Professor Zhou hieß uns in China willkommen, zeigte sich überrascht und erfreut, daß wir einen so weiten Weg auf uns genommen hatten, um uns die Delphine anzusehen, sagte, er werde alles in seinen Kräften Stehende tun, um uns zu helfen, glaube aber nicht, daß es uns etwas nützen werde. In China sei alles ein bißchen schwierig, vertraute er uns an. Er versprach zu versuchen, die Leute vom Delphin-Projekt anzurufen und ihnen unsere Ankunft anzukündigen, hielt das aber nicht für besonders aussichtsreich, weil er sie, unabhängig von unserem Besuch, schon seit Wochen zu erreichen versuchte.

Er sagte, ja, wir hätten recht. Der Lärm im Yangtse sei ein ernstzunehmendes Problem für die Delphine und beeinträchtige ihre Echopeilung erheblich. Die Delphine hätten es sich angewöhnt, beim Klang eines Bootes weit zu tauchen, unter Wasser die Richtung zu wechseln, unter dem Boot hindurchzuschwimmen und hinter ihm wieder an die Oberfläche zu kommen. Wenn sie jetzt unter dem Boot seien, gerieten sie durcheinander und tauchten zu früh wieder auf, genau unter den Schiffsschrauben.

All diese Veränderungen seien sehr plötzlich eingetreten, sagte er. Der Yangtse sei für Millionen Jahre unverschmutzt geblieben, die Wasserqualität habe sich jedoch in den letzten paar Jahren dramatisch verschlechtert, und den Delphinen sei keine Zeit geblieben, sich umzugewöhnen.

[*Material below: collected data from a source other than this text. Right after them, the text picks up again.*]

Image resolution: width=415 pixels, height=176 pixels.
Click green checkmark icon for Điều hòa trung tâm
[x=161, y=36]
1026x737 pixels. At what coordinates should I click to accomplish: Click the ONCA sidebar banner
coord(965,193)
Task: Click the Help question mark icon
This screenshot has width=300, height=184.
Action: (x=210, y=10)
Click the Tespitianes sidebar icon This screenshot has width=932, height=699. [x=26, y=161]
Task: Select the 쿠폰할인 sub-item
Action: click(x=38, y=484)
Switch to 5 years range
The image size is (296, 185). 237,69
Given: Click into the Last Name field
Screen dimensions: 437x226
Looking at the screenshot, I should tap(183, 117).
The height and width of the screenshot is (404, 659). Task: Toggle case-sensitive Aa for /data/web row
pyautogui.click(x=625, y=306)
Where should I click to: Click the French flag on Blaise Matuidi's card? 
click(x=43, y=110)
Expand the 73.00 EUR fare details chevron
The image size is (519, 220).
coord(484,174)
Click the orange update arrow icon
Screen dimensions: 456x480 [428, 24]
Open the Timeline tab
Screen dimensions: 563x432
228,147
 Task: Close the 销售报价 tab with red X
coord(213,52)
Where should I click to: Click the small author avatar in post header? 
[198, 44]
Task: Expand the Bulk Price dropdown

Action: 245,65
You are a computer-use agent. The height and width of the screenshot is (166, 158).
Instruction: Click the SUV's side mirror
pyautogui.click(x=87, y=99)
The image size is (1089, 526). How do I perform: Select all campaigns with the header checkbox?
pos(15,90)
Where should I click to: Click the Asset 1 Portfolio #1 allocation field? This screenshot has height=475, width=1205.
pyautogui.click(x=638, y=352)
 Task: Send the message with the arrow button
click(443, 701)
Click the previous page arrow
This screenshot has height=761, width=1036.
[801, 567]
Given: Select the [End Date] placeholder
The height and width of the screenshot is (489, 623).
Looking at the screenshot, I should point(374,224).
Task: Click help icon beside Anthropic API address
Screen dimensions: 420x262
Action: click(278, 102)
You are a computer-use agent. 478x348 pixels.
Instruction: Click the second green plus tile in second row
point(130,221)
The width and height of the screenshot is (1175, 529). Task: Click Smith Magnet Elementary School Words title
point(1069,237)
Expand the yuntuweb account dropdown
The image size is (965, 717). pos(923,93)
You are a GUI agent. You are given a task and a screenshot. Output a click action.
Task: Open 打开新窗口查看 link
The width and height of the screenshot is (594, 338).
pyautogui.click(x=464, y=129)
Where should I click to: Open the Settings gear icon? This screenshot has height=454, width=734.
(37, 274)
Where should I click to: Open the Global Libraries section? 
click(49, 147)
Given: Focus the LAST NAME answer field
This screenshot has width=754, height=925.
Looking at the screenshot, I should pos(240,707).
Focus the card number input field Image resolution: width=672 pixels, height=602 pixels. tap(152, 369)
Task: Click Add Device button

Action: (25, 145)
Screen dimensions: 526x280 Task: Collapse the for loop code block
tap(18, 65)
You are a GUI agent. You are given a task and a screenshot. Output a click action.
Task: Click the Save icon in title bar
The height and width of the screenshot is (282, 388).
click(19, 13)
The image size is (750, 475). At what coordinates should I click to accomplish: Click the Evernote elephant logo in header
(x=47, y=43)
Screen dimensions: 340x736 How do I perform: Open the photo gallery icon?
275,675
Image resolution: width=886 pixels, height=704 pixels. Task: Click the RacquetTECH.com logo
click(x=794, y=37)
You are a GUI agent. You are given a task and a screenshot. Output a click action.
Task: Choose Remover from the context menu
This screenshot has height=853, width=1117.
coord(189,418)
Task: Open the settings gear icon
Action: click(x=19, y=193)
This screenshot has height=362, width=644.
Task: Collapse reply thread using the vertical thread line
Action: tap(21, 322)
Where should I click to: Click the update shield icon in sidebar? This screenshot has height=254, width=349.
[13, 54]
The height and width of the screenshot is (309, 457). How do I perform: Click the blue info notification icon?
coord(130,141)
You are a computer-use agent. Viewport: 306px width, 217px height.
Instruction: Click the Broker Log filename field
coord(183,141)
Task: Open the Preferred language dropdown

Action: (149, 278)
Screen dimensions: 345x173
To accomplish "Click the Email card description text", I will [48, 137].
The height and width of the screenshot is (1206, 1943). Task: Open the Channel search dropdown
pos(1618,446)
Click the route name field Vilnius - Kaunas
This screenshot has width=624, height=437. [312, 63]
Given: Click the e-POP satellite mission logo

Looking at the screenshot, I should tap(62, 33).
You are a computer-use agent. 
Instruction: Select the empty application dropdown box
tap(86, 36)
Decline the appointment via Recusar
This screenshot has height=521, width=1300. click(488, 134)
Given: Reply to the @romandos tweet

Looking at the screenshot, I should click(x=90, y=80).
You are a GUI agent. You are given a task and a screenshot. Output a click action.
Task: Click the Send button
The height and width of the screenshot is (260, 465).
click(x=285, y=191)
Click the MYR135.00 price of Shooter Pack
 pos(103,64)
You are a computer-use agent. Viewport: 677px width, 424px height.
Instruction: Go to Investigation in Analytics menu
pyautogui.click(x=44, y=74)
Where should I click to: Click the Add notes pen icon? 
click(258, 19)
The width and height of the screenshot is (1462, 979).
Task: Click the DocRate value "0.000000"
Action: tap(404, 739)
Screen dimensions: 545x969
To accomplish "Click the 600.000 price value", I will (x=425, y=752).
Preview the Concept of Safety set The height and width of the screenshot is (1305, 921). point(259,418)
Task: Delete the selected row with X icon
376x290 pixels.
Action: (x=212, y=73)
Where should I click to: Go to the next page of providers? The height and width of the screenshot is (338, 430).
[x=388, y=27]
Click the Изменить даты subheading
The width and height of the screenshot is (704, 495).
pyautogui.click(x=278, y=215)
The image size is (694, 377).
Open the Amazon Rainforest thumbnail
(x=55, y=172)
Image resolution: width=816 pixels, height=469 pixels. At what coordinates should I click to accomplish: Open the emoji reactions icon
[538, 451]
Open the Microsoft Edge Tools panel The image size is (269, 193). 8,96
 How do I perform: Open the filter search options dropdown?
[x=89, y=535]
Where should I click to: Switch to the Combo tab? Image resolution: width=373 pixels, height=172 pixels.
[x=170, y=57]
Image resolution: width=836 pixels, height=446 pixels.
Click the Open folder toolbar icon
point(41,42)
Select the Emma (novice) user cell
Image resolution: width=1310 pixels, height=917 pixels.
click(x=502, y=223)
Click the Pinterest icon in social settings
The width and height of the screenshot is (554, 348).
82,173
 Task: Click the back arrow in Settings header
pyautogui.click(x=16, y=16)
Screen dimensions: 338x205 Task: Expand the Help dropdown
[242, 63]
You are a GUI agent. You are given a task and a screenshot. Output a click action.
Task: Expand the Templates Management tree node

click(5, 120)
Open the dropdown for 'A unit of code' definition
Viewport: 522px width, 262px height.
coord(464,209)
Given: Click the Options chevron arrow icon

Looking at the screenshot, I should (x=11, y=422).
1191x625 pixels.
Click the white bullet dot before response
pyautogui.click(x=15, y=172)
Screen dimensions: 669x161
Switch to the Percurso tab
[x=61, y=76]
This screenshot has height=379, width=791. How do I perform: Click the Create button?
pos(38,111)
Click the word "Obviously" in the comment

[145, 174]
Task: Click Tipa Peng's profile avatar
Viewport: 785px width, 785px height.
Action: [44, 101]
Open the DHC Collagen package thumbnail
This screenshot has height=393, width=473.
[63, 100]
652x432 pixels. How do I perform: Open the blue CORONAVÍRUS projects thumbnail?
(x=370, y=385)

Daß es die Delphine überhaupt gab, war erst seit relativ kurzer Zeit bekannt. Die Fischer hatten schon immer von ihnen gewußt, aber Fischer unterhielten sich nicht oft mit Zoologen, und in der chinesischen Geschichte habe es außerdem eine schmerzliche Phase gegeben, in der niemand mit irgendwelchen Wissenschaftlern gesprochen, sondern sie bloß wegen des Tragens von Brillen ständig bei der Partei denunziert hatte.

Der erste Delphin wurde 1914 entdeckt, nicht im Yangtse, sondern im Dongting-See, als ein zu Besuch in China weilender Amerikaner ihn tötete und mit zurück ans Smithsonian Institut nahm. Unbestreitbar hatte man es mit einer neuen Flußdelphinart zu tun, aber darüber hinaus interessierte sich niemand sonderlich für die Tiere.

Als Professor Zhou dann in den späten fünfziger Jahren von einer Feldforschungsreise, auf der er Vögel studiert hatte, zurückkehrte, erwartete ihn ein nicht klassifiziertes Skelett. Es handelte sich um die gleiche Delphinspezies, nur daß dieses Exemplar nicht im Dongting-See entdeckt worden war, wo die Art nicht mehr existierte, sondern im Yangtse.